Camp Kesem is a youth camp for campers who have parents suffering with cancer. Wylee had just turned eight and had only slept over at family members houses. This camp was a five-day over-night camp where members of Ball State University are camp counselors. Erica and I have nicknames from our First Descents trip, an adult cancer camp, so Wylee was accustomed to the nicknaming process and after persuasion he finally went with Coyote!  

The Coyote that showed up at camp three years ago was so nervous but the Coyote I dropped off this week is so strong. He lives by the motto from his book, Living Life with Mommy’s Cancer, that “Everything Will Be Okay.” 

Before this camp, I had now had the parental responsibility that would normally default to Mommy. I went through the packing list with him.

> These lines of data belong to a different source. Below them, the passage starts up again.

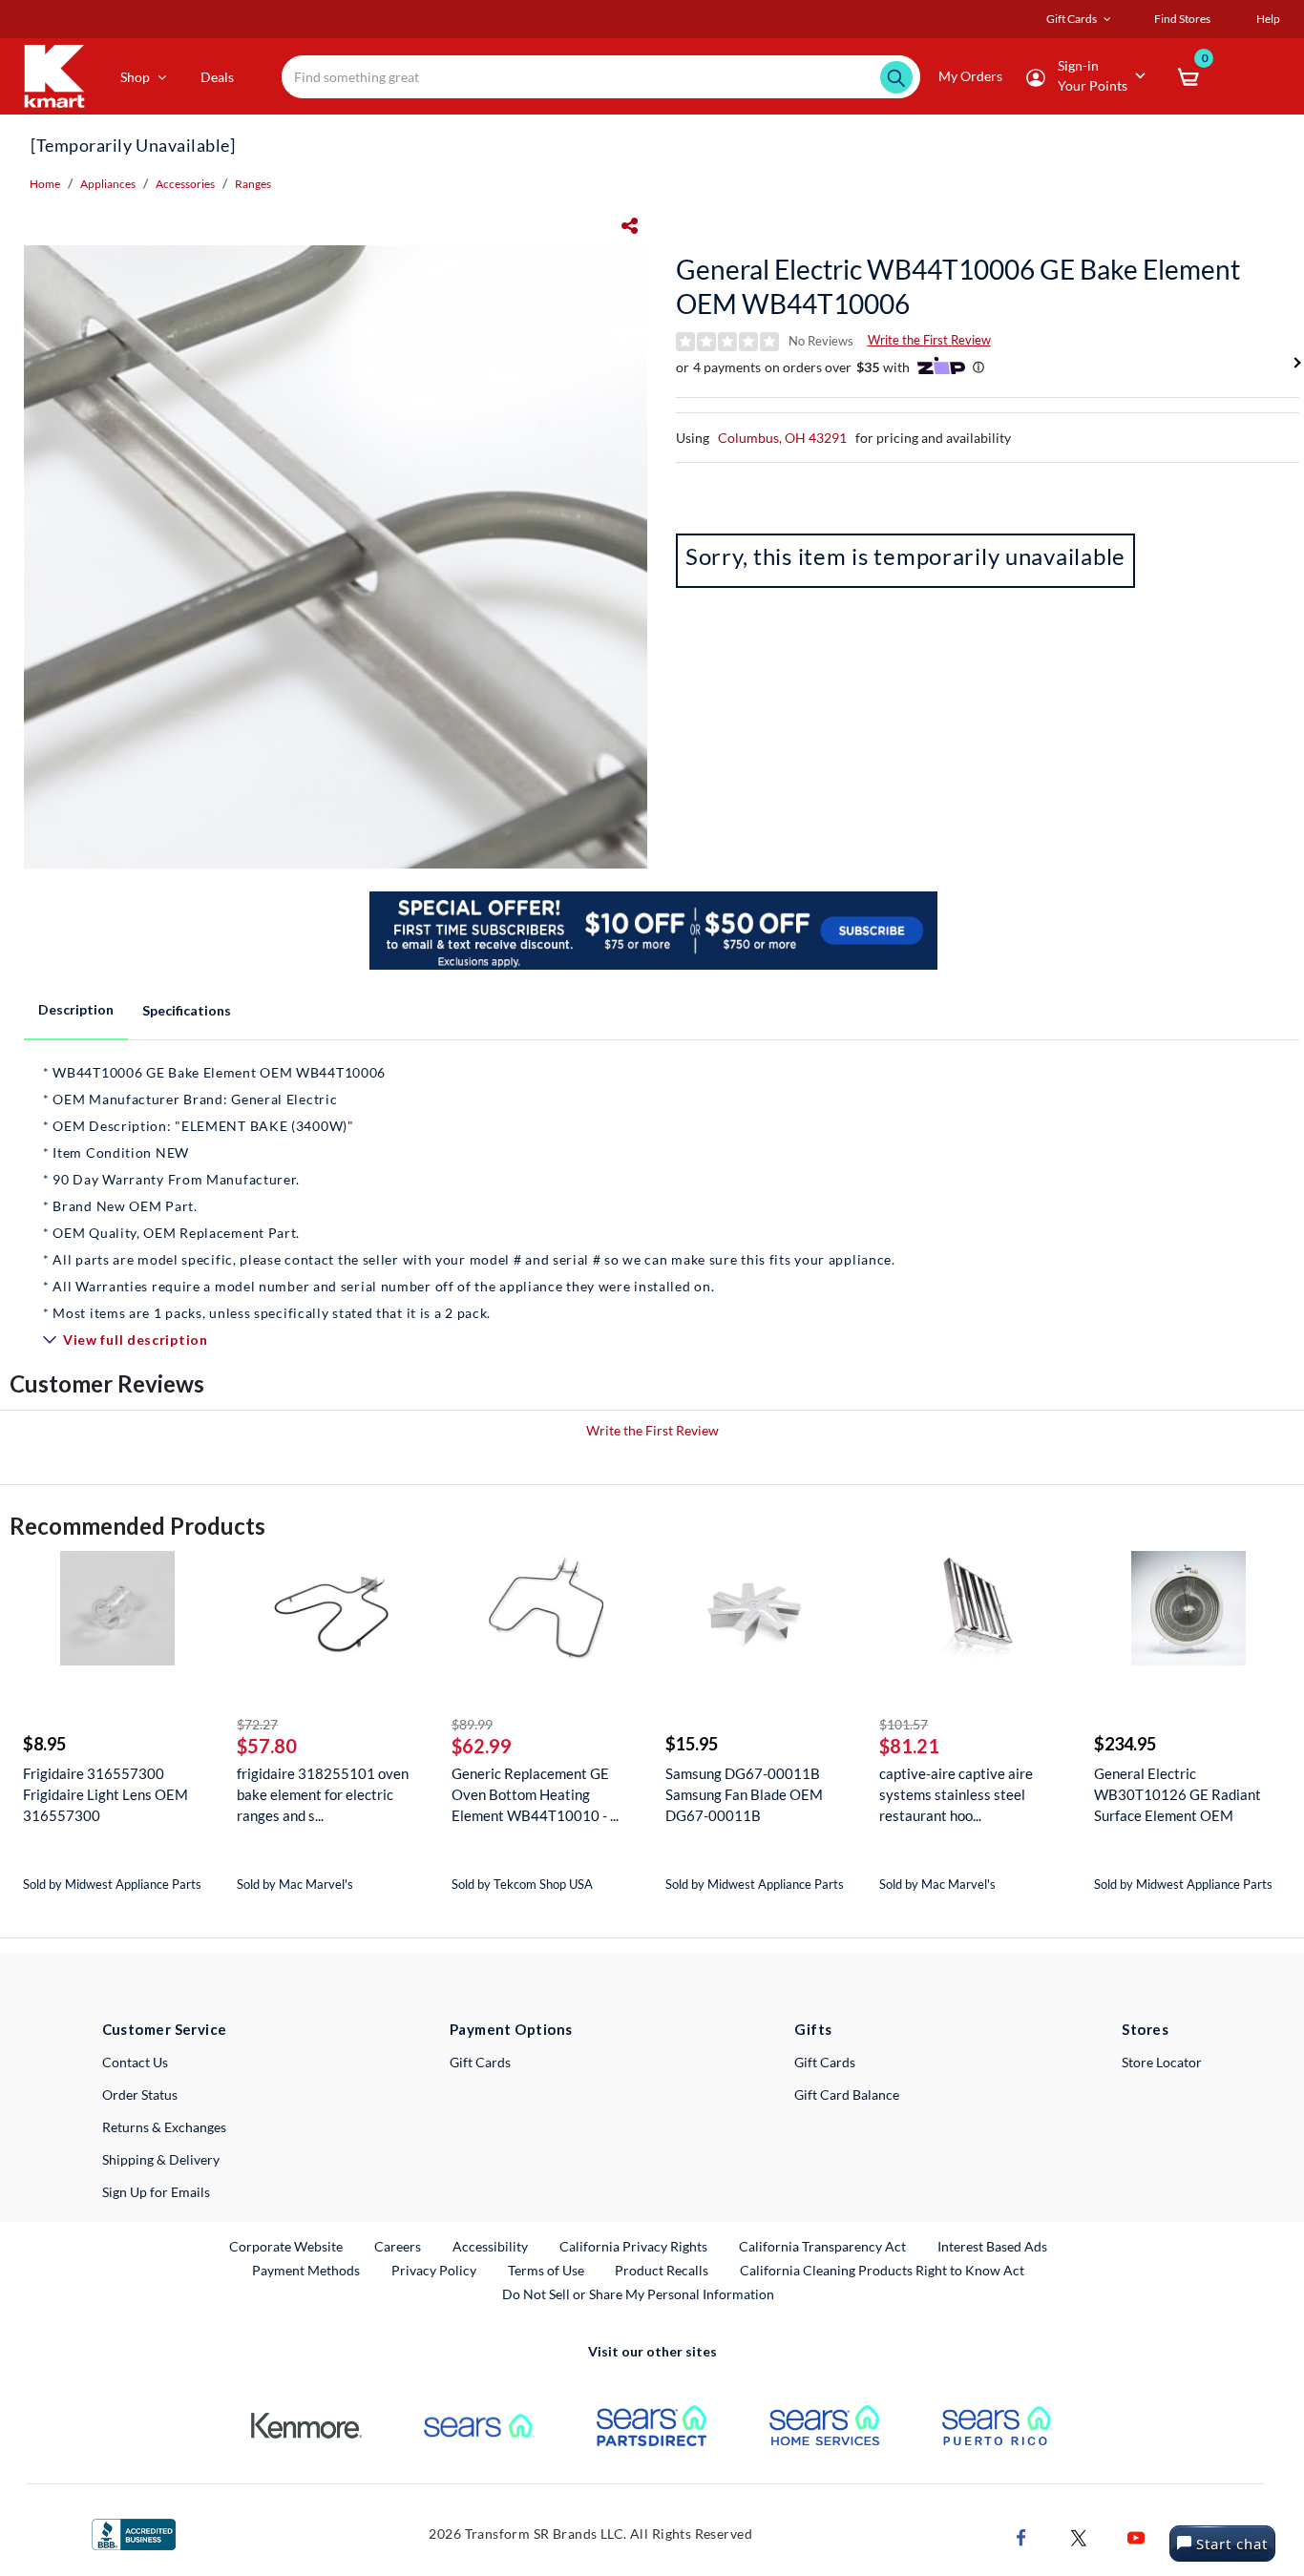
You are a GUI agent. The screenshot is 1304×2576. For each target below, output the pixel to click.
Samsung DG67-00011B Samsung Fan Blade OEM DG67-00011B (744, 1794)
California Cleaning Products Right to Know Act (882, 2270)
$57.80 (267, 1745)
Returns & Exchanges (164, 2127)
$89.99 (472, 1724)
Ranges (253, 184)
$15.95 (691, 1743)
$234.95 (1125, 1743)
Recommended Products (137, 1525)
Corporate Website (287, 2245)
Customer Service (164, 2029)
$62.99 (482, 1745)
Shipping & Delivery (161, 2159)
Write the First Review (929, 339)
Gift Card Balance (846, 2094)
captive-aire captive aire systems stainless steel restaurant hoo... (956, 1794)
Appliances (108, 184)
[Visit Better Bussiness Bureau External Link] (134, 2532)
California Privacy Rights (633, 2246)
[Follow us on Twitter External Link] (1079, 2535)
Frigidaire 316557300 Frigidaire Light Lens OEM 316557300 (105, 1794)
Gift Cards (480, 2062)
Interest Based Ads (992, 2246)
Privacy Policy (433, 2270)
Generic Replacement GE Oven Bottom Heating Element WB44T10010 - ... (535, 1794)
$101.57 (903, 1724)
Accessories (185, 184)
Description (76, 1009)
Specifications (186, 1010)
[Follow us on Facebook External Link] (1021, 2535)
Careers (398, 2245)
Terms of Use (546, 2270)
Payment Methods (306, 2270)
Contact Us (135, 2062)
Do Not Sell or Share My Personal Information (638, 2294)
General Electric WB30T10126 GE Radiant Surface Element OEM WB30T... (1177, 1795)
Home (45, 184)
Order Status (140, 2094)
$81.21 (909, 1745)
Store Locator (1162, 2062)
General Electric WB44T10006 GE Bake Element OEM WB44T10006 (958, 286)
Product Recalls (662, 2269)
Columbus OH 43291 (782, 437)
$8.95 (44, 1743)
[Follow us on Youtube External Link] (1136, 2535)
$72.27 (257, 1724)
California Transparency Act (822, 2246)
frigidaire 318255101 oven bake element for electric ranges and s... (323, 1794)
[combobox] (601, 76)
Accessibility (490, 2246)
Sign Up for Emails (156, 2192)
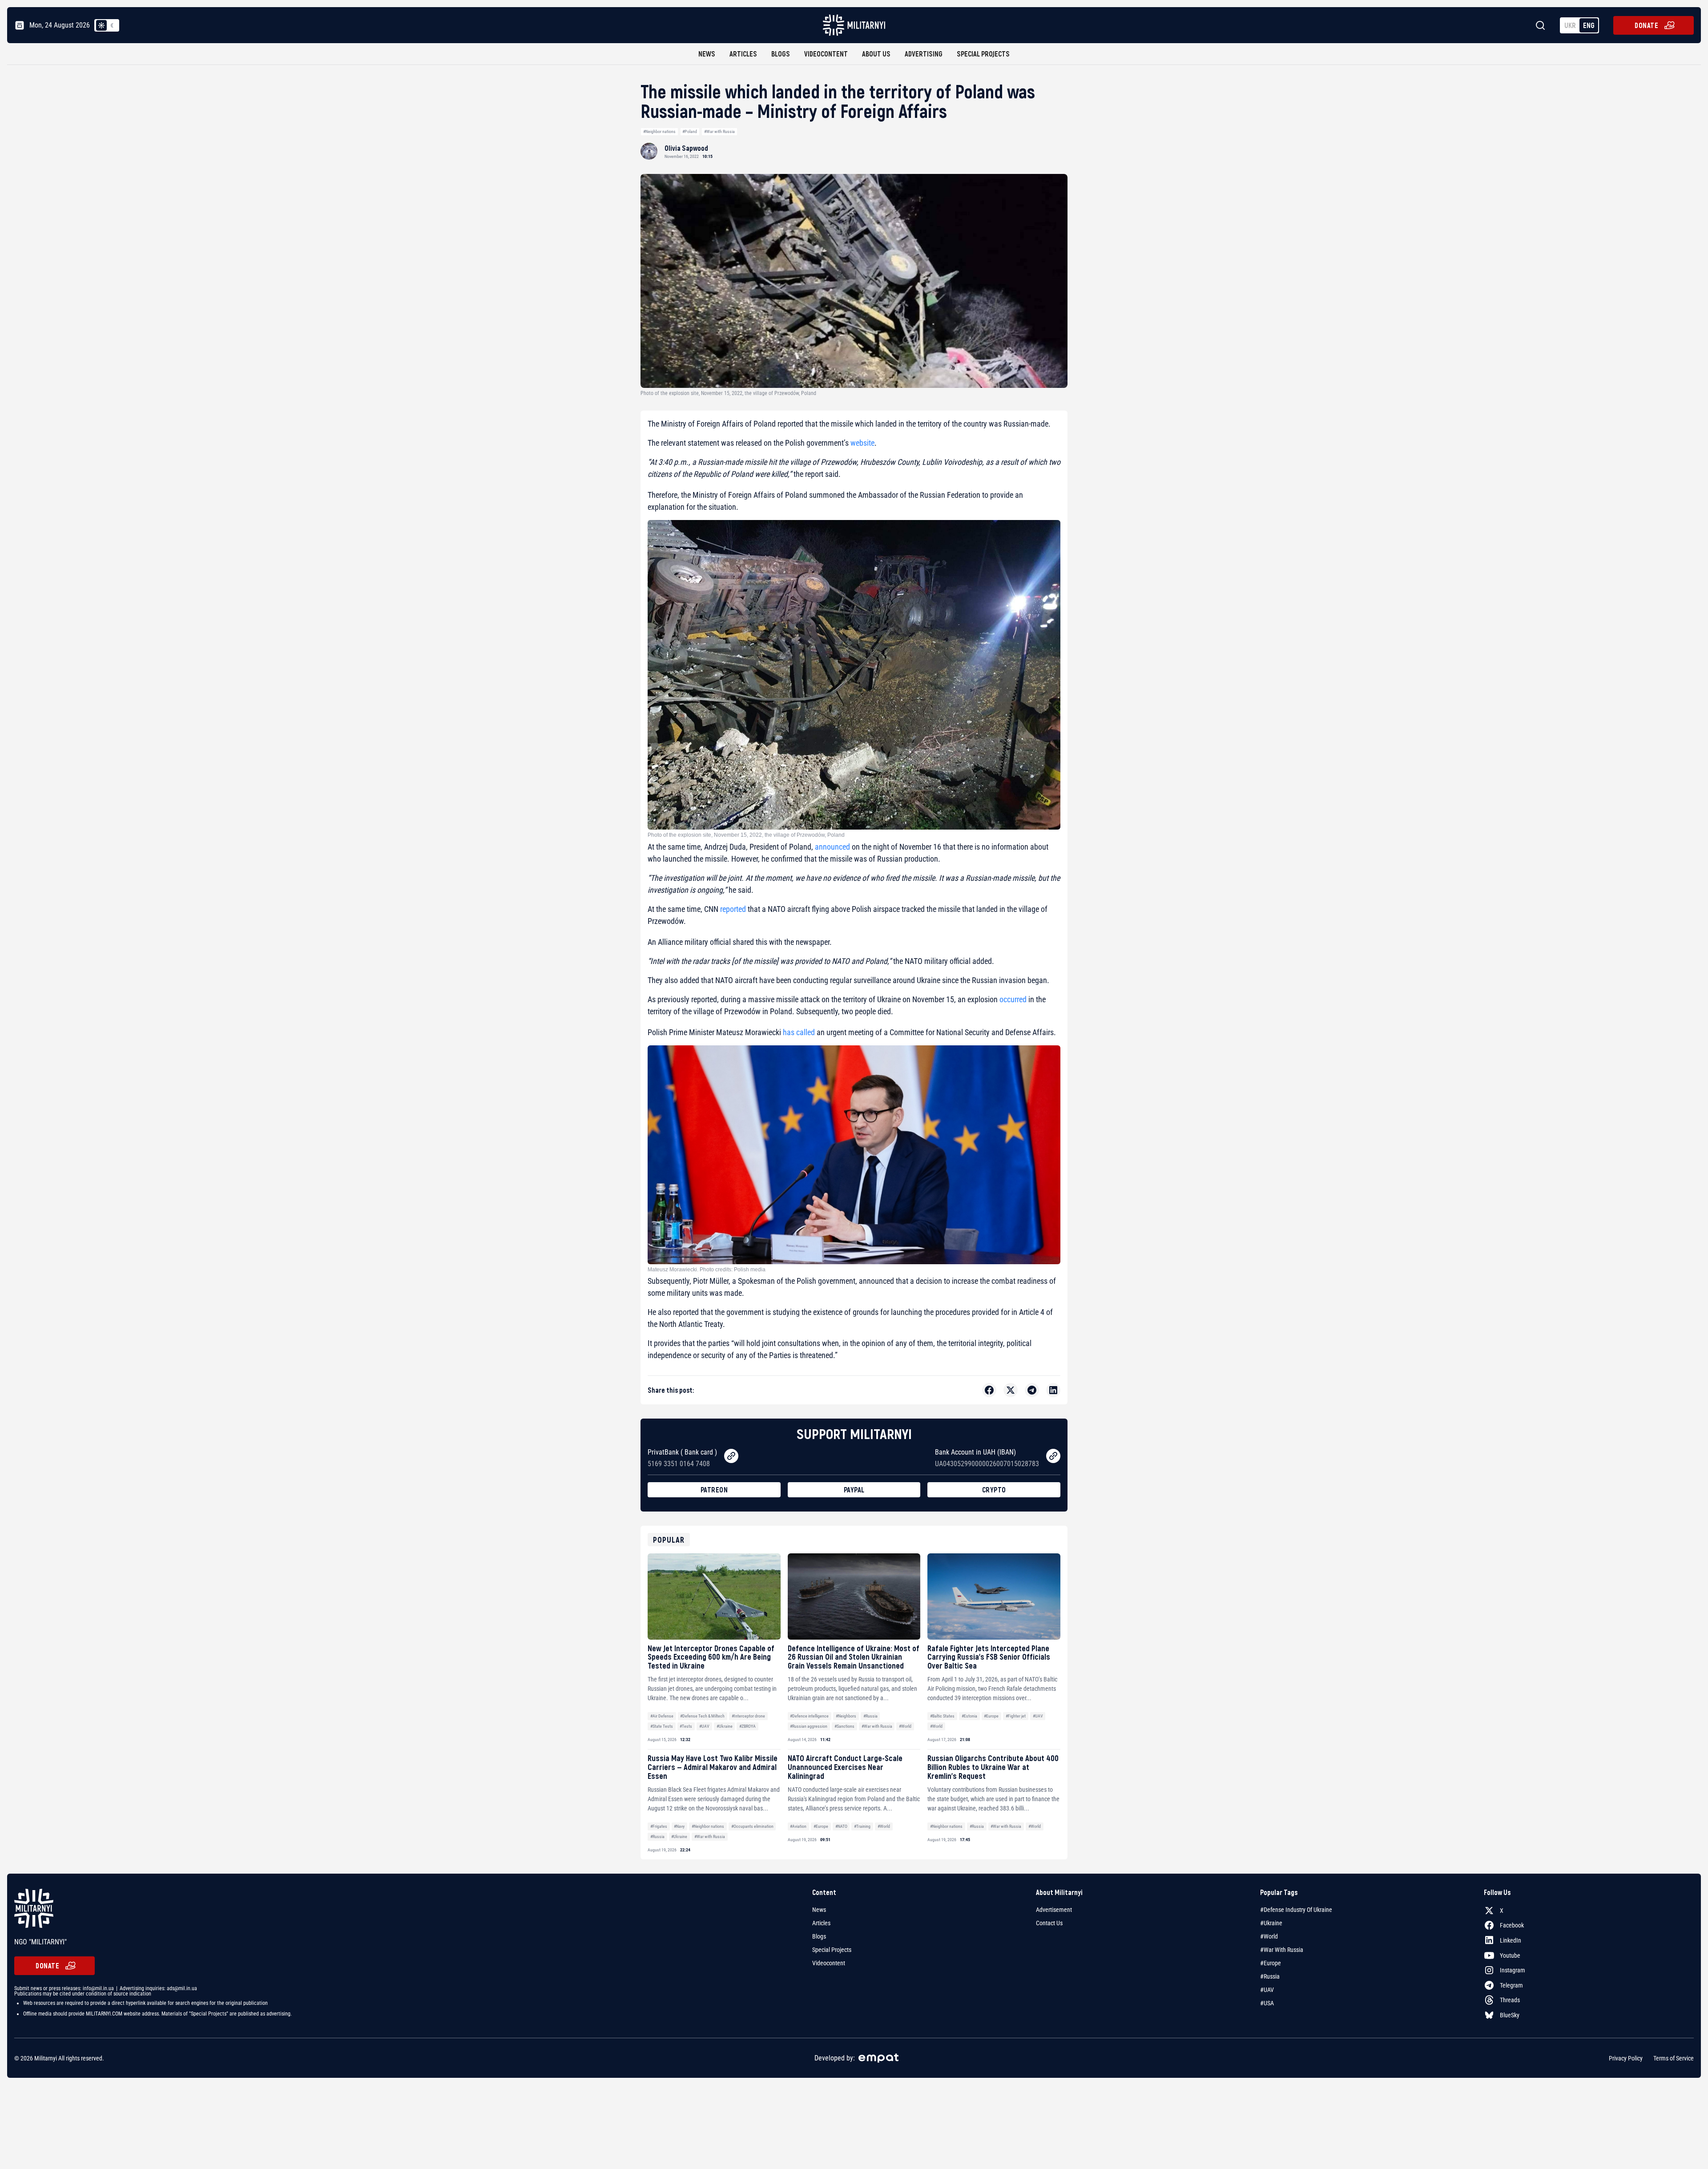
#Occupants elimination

I went to the store and bought all the things — flashlight, bug spray, swim gear, clothes and of course crazy socks! Erica would be so proud! I invested a lot more into this week than I normally do. It meant so much to me that Coyote was going to be surrounded by love, surrounded by other children that understand and that he could feel comfortable to have conversations that his school friends just don’t understand. 

When I dropped Wylee off, I became teary eyed for the first time. If you knew Erica, she didn’t really cry. She never really seemed vulnerable and more often than not was controlling the situation or supporting someone else. I miss her. 

I think about Erica all the time. I notice it most when I want to tell her about my day or to see what dinner plans we have. I notice even more when I don’t have something planned for an upcoming weekend. I miss her checking in with her friends Tamika, Tripps and Hugo. Getting the skinny on their lives and what they are up to. That person that I loved and slept next to every night is gone but my memories of her have not faded. I love and will always love Erica Lee. The presence she left are visible within our son, Wylee. He has her blue eyes, her smile and wit. Her legacy will continue on with the gifts she has bestowed upon me.

Erica may be gone, but I see her everyday in Wylee and it’s how I know that everything will be okay.

JR Stum is a Cervivor supporter who lives in Indiana. He is often proudly sporting his Cervivor shades around town. JR honors his late wife, Erica, by sharing her story as often as possible and making sure that he and Wylee are out there Living Life.